* **Your task**
Please repeat the blog comments, beginning at the words "Great Post, We" and stopping after "DOC friends. Hugs!", and swap "boring" for "dull".

* **Page excerpt**


  3. Thanks for writing and sharing this, Jess. I hear you: those transitions can be tough, but it's even more tough when going from the Too Much to WTF train of thought... That happened a couple years ago after my initially diving in full force into the DOC, and it eventually leveled out. But that's where I've been lately again, and aside from all the other storms in life, it's really getting to me. I just don't care and have had a continuing trend for a few weeks (or more?) now where I am fine during the day and then come home and just let it go - no accurate carb counting and BGs in the 400s and 500s by bedtime. Sleep is off, it's crazy. And that just plays so many mental tricks and impacts the rest of life. I'm glad to have the ability to connect with so many awesome people, and that is my savior that gets me through - gets me to a place where I can actually convince myself that, yes, I can. So thank you for being a part of that, and know that you'll be able to get through this too.

  4. Hey Jess,

    Great Post, We fight on...Onward & Upward..

    Stay Well,


  5. I think being a work in progress is, in itself, perfect. Frustrating, challenging, sometimes exhausting, yes. But also worthwhile, courageous, strong. People who aren't progressing, aren't real about life's rich pageant are ... boring. That's one adjective I'll never use for you or my other DOC friends. Hugs!

  6. That's a strong post, Jess. I've been through the same kind of burnout; stressing about everything D-related, too much data. I finally just decided to focus on what is going on right now. Too high? Too Low? why did that happen? is the question I try to answer.

* **Source material**
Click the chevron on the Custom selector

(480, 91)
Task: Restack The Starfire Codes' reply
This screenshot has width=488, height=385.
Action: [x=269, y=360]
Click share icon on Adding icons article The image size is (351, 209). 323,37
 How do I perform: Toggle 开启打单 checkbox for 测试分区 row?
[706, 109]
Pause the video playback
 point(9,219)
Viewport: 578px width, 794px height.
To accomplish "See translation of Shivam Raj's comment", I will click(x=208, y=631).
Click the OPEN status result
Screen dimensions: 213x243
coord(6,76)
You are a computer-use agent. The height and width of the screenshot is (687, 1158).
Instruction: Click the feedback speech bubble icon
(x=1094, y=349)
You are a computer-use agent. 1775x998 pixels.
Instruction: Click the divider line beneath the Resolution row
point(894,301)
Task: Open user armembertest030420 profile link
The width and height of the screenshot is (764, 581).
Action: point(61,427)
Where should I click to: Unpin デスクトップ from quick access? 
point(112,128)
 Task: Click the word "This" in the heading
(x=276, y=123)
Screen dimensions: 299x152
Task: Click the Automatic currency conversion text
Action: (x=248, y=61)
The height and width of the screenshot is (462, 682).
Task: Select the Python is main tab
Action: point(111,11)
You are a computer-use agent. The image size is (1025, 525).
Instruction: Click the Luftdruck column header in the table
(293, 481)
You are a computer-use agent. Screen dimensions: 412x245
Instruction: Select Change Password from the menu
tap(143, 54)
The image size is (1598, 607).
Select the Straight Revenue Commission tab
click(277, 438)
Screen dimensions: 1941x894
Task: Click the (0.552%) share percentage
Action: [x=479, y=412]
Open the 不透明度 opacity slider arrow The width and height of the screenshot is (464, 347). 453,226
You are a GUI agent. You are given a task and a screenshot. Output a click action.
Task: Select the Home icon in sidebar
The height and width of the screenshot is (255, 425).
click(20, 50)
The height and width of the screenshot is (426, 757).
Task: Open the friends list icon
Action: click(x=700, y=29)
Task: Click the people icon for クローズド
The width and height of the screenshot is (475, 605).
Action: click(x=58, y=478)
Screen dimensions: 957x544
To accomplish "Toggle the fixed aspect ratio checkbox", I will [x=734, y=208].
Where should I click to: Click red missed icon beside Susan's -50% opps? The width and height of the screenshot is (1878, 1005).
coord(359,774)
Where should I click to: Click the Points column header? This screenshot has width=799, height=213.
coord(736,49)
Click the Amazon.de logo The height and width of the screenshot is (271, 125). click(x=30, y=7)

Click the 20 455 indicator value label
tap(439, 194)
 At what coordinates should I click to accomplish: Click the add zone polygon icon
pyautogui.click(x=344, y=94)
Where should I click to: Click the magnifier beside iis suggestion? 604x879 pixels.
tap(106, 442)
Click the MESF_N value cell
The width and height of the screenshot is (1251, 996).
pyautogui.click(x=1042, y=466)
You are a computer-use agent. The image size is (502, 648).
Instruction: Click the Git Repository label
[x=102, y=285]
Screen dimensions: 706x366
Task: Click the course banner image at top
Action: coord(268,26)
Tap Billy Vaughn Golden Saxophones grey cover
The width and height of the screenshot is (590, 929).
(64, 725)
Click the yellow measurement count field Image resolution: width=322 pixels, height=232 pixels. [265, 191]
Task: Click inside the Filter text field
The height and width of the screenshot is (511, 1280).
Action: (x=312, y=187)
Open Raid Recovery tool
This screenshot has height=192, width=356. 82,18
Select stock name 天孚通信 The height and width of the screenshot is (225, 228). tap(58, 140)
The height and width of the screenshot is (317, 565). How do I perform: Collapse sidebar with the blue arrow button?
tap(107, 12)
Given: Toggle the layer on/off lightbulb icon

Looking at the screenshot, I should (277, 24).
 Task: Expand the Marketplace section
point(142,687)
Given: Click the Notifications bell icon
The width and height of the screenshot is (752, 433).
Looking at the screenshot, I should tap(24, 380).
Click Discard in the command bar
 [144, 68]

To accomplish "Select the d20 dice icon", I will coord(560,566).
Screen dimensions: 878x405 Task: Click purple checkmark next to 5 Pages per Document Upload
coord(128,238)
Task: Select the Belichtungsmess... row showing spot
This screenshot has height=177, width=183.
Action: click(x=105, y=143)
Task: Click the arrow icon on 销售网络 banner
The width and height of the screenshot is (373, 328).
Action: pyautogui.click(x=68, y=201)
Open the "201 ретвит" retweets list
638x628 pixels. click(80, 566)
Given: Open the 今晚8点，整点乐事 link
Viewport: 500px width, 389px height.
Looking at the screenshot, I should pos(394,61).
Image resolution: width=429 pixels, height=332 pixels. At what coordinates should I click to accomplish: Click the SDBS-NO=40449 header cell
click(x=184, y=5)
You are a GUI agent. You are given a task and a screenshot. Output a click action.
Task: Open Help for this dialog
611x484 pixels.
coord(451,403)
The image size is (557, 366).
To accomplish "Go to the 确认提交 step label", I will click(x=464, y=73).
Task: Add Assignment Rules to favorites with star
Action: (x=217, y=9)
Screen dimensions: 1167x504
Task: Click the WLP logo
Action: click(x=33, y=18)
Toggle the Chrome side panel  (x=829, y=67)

* **Expected answer**
Great Post, We fight on...Onward & Upward..

    Stay Well,


  5. I think being a work in progress is, in itself, perfect. Frustrating, challenging, sometimes exhausting, yes. But also worthwhile, courageous, strong. People who aren't progressing, aren't real about life's rich pageant are ... dull. That's one adjective I'll never use for you or my other DOC friends. Hugs!